A limitation of this study is the focus on the initial stages of DR, allowing conclusions to be made on 1-year progression of changes occurring in eyes of people with T2D with ETDRS levels 20, 35, and 43–47. However, the use of these criteria guaranteed a relatively homogeneous population. Another limitation is the relatively small number of people included in the study and the type of population that is enrolled in clinical trials to test new therapeutic options. However, the phenotype characterization and direct comparison between them is of major value and offers new insights into the progression of retinal diabetic disease.

In summary, DR appears to be characterized by the presence of progressive neurodegenerative changes that in some patients lead to a deficient microvascular response characterized by progressive vascular closure and ischemia and in others lead to an alteration of the blood–retinal barrier and increased thickening of the retina.

The observations reported herein offer promising perspectives for personalized management of DR. After diagnosis of NPDR and still in the initial stages of retinal disease, different phenotypes can be identified through fundus photography and OCT. These examinations are easy to perform and can be repeated easily without major inconvenience to the patient. This study confirms their value for improved characterization of disease progression allowing better identification of eyes at risk for progression and development of vision-threatening complications.
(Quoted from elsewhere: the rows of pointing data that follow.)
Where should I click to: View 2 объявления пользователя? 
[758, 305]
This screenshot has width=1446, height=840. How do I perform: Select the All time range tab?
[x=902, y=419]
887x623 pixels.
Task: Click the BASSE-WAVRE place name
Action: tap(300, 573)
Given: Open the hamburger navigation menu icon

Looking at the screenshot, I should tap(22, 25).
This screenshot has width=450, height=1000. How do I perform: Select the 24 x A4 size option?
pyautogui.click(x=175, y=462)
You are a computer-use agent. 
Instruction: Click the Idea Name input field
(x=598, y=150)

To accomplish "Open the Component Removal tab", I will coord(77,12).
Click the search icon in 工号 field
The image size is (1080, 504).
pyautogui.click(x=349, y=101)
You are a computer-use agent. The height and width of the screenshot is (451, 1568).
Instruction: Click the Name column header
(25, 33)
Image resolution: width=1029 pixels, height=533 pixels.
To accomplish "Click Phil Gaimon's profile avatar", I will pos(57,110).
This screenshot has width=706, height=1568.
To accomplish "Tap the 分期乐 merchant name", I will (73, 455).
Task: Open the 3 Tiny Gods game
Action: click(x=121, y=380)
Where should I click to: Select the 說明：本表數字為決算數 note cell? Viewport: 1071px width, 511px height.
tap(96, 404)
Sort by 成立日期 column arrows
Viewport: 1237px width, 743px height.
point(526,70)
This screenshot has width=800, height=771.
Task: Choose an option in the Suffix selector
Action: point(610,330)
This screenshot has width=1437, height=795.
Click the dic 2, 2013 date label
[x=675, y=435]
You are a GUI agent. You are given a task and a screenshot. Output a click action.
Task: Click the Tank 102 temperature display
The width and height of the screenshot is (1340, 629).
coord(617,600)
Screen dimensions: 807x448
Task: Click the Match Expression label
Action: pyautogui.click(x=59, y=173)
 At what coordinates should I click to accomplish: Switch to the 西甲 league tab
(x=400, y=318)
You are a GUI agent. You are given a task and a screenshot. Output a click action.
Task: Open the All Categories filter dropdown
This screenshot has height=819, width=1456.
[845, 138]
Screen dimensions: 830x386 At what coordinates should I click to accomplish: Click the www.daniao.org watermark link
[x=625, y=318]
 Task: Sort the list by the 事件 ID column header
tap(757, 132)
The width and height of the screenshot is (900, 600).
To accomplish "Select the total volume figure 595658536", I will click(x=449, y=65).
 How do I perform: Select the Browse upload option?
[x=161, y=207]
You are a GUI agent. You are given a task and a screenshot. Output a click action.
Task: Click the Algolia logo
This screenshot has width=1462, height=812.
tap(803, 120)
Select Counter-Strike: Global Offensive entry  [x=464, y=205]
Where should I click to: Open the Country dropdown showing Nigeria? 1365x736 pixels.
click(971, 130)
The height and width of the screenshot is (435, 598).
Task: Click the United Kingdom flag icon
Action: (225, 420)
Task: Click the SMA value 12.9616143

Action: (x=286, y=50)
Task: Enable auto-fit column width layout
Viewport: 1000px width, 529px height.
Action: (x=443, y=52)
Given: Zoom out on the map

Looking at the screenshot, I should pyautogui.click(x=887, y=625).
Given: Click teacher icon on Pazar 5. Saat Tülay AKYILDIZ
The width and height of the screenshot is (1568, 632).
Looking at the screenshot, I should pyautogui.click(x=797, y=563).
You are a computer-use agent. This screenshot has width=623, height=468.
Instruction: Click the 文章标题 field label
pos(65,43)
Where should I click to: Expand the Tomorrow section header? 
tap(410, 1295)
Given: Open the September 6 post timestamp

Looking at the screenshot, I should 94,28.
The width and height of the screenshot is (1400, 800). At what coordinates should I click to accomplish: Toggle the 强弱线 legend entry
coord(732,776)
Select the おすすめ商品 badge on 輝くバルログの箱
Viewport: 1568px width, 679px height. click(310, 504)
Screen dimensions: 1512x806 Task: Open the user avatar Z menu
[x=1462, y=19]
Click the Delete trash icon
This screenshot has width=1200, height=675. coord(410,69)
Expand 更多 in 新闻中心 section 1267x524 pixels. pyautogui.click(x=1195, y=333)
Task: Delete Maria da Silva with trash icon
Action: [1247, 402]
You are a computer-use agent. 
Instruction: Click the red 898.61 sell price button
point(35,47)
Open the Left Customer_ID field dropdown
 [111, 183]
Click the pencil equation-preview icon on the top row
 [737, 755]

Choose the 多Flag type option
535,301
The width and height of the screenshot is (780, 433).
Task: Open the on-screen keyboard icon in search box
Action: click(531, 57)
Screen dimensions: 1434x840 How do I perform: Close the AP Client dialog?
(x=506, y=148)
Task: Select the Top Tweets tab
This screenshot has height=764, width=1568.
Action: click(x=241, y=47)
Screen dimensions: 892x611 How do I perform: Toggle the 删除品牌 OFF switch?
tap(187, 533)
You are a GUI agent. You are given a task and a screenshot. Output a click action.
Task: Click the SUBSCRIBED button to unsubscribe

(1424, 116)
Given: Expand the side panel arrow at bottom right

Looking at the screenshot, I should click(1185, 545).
The retinopathy phenotypes identified in people with T2D show not only different risks for vision-threatening complications, as demonstrated in previous studies [8, 9] but also allow short-term identification and characterization of NPDR disease progression. Phenotype B is a slow progression phenotype that is adequately followed at relatively larger intervals, suggesting that examination intervals longer than 1 year are acceptable. On the other hand, people with T2D presenting phenotype C (characterized by vessel closure and ischemia) should receive frequent attention and examinations may be needed at shorter intervals than 1 year.

Conclusions

The distinct inter-individual progression of retinopathy in T2D individuals is one of the major concerns when defining therapeutic strategies. The data presented herein reinforce the idea that using the classification of retinopathy phenotypes in T2D individuals might be a useful tool to facilitate a more personalized approach, as phenotype C, characterized by predominant microvascular changes, identifies eyes at higher risk for disease progression particularly in more advanced stages of the disease. Individuals classified as phenotype C at the time of diagnosis should therefore have more frequent follow-up, enabling timely therapeutic interventions.